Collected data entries
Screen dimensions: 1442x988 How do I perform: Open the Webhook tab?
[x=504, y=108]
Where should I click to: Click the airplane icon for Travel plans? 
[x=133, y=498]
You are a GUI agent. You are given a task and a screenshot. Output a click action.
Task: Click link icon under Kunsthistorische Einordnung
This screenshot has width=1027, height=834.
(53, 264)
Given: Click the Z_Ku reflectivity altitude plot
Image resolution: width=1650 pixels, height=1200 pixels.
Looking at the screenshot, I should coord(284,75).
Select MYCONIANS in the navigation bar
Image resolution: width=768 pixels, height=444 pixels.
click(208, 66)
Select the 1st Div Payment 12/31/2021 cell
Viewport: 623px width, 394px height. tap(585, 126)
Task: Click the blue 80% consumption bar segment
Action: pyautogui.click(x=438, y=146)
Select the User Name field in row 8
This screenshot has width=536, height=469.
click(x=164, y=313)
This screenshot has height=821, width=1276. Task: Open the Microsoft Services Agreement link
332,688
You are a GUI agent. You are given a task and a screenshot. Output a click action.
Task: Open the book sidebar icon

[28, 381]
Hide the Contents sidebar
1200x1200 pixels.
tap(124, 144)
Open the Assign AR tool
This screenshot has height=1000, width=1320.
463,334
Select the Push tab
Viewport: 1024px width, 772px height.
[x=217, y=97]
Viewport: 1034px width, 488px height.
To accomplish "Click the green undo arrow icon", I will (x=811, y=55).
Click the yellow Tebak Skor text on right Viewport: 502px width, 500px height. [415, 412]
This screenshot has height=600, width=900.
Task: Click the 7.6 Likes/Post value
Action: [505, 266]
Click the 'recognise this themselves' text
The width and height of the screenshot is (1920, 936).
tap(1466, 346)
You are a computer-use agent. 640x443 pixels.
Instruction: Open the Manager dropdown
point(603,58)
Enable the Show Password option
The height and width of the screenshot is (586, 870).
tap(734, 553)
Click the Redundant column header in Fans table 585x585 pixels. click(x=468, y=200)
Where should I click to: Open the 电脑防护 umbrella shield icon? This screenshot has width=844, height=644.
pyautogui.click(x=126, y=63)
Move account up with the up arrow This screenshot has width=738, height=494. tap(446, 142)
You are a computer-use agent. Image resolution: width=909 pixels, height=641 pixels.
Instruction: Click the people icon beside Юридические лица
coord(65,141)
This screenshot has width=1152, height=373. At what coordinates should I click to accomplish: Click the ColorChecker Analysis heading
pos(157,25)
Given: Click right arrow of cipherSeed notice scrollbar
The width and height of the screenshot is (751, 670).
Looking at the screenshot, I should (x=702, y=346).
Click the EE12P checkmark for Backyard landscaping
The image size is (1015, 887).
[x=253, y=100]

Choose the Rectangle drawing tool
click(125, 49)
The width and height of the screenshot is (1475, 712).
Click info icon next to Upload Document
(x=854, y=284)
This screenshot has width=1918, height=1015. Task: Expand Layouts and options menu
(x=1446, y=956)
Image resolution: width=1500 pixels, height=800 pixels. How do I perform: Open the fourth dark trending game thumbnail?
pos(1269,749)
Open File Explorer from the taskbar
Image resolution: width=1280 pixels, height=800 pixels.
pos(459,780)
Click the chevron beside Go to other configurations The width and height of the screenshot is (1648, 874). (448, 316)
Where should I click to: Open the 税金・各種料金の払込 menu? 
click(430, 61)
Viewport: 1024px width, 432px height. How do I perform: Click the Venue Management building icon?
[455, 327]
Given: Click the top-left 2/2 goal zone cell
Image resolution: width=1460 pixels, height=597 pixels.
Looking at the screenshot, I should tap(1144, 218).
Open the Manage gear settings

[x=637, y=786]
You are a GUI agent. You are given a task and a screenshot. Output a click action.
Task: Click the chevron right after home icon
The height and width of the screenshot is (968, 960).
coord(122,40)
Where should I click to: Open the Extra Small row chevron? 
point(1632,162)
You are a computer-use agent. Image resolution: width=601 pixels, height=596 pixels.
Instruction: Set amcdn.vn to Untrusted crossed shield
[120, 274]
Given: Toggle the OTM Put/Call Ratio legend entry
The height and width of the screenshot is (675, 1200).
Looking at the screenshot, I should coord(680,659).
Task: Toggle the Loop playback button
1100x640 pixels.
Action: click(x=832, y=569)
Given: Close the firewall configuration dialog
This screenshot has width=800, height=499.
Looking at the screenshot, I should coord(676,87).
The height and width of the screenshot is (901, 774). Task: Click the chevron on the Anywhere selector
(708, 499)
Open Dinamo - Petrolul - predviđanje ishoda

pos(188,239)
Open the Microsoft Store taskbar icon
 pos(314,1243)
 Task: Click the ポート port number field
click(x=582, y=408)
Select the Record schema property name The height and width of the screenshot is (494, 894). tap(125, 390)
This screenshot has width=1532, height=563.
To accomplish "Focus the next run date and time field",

## Exercise description
Write the records above out again, exactly as they are.

## Output of the task
Screen dimensions: 1442x988 How do I perform: Open the Webhook tab?
[x=504, y=108]
Where should I click to: Click the airplane icon for Travel plans? 
[x=133, y=498]
You are a GUI agent. You are given a task and a screenshot. Output a click action.
Task: Click link icon under Kunsthistorische Einordnung
This screenshot has width=1027, height=834.
(53, 264)
Given: Click the Z_Ku reflectivity altitude plot
Image resolution: width=1650 pixels, height=1200 pixels.
Looking at the screenshot, I should coord(284,75).
Select MYCONIANS in the navigation bar
Image resolution: width=768 pixels, height=444 pixels.
click(208, 66)
Select the 1st Div Payment 12/31/2021 cell
Viewport: 623px width, 394px height. tap(585, 126)
Task: Click the blue 80% consumption bar segment
Action: pyautogui.click(x=438, y=146)
Select the User Name field in row 8
This screenshot has width=536, height=469.
click(x=164, y=313)
This screenshot has height=821, width=1276. Task: Open the Microsoft Services Agreement link
332,688
You are a GUI agent. You are given a task and a screenshot. Output a click action.
Task: Open the book sidebar icon

[28, 381]
Hide the Contents sidebar
1200x1200 pixels.
tap(124, 144)
Open the Assign AR tool
This screenshot has height=1000, width=1320.
463,334
Select the Push tab
Viewport: 1024px width, 772px height.
[x=217, y=97]
Viewport: 1034px width, 488px height.
To accomplish "Click the green undo arrow icon", I will (x=811, y=55).
Click the yellow Tebak Skor text on right Viewport: 502px width, 500px height. [415, 412]
This screenshot has height=600, width=900.
Task: Click the 7.6 Likes/Post value
Action: [505, 266]
Click the 'recognise this themselves' text
The width and height of the screenshot is (1920, 936).
tap(1466, 346)
You are a computer-use agent. 640x443 pixels.
Instruction: Open the Manager dropdown
point(603,58)
Enable the Show Password option
The height and width of the screenshot is (586, 870).
tap(734, 553)
Click the Redundant column header in Fans table 585x585 pixels. click(x=468, y=200)
Where should I click to: Open the 电脑防护 umbrella shield icon? This screenshot has width=844, height=644.
pyautogui.click(x=126, y=63)
Move account up with the up arrow This screenshot has width=738, height=494. tap(446, 142)
You are a computer-use agent. Image resolution: width=909 pixels, height=641 pixels.
Instruction: Click the people icon beside Юридические лица
coord(65,141)
This screenshot has width=1152, height=373. At what coordinates should I click to accomplish: Click the ColorChecker Analysis heading
pos(157,25)
Given: Click right arrow of cipherSeed notice scrollbar
The width and height of the screenshot is (751, 670).
Looking at the screenshot, I should (x=702, y=346).
Click the EE12P checkmark for Backyard landscaping
The image size is (1015, 887).
[x=253, y=100]

Choose the Rectangle drawing tool
click(125, 49)
The width and height of the screenshot is (1475, 712).
Click info icon next to Upload Document
(x=854, y=284)
This screenshot has width=1918, height=1015. Task: Expand Layouts and options menu
(x=1446, y=956)
Image resolution: width=1500 pixels, height=800 pixels. How do I perform: Open the fourth dark trending game thumbnail?
pos(1269,749)
Open File Explorer from the taskbar
Image resolution: width=1280 pixels, height=800 pixels.
pos(459,780)
Click the chevron beside Go to other configurations The width and height of the screenshot is (1648, 874). (448, 316)
Where should I click to: Open the 税金・各種料金の払込 menu? 
click(430, 61)
Viewport: 1024px width, 432px height. How do I perform: Click the Venue Management building icon?
[455, 327]
Given: Click the top-left 2/2 goal zone cell
Image resolution: width=1460 pixels, height=597 pixels.
Looking at the screenshot, I should tap(1144, 218).
Open the Manage gear settings

[x=637, y=786]
You are a GUI agent. You are given a task and a screenshot. Output a click action.
Task: Click the chevron right after home icon
The height and width of the screenshot is (968, 960).
coord(122,40)
Where should I click to: Open the Extra Small row chevron? 
point(1632,162)
You are a computer-use agent. Image resolution: width=601 pixels, height=596 pixels.
Instruction: Set amcdn.vn to Untrusted crossed shield
[120, 274]
Given: Toggle the OTM Put/Call Ratio legend entry
The height and width of the screenshot is (675, 1200).
Looking at the screenshot, I should coord(680,659).
Task: Toggle the Loop playback button
1100x640 pixels.
Action: click(x=832, y=569)
Given: Close the firewall configuration dialog
This screenshot has width=800, height=499.
Looking at the screenshot, I should coord(676,87).
The height and width of the screenshot is (901, 774). Task: Click the chevron on the Anywhere selector
(708, 499)
Open Dinamo - Petrolul - predviđanje ishoda

pos(188,239)
Open the Microsoft Store taskbar icon
 pos(314,1243)
 Task: Click the ポート port number field
click(x=582, y=408)
Select the Record schema property name The height and width of the screenshot is (494, 894). tap(125, 390)
This screenshot has width=1532, height=563.
To accomplish "Focus the next run date and time field",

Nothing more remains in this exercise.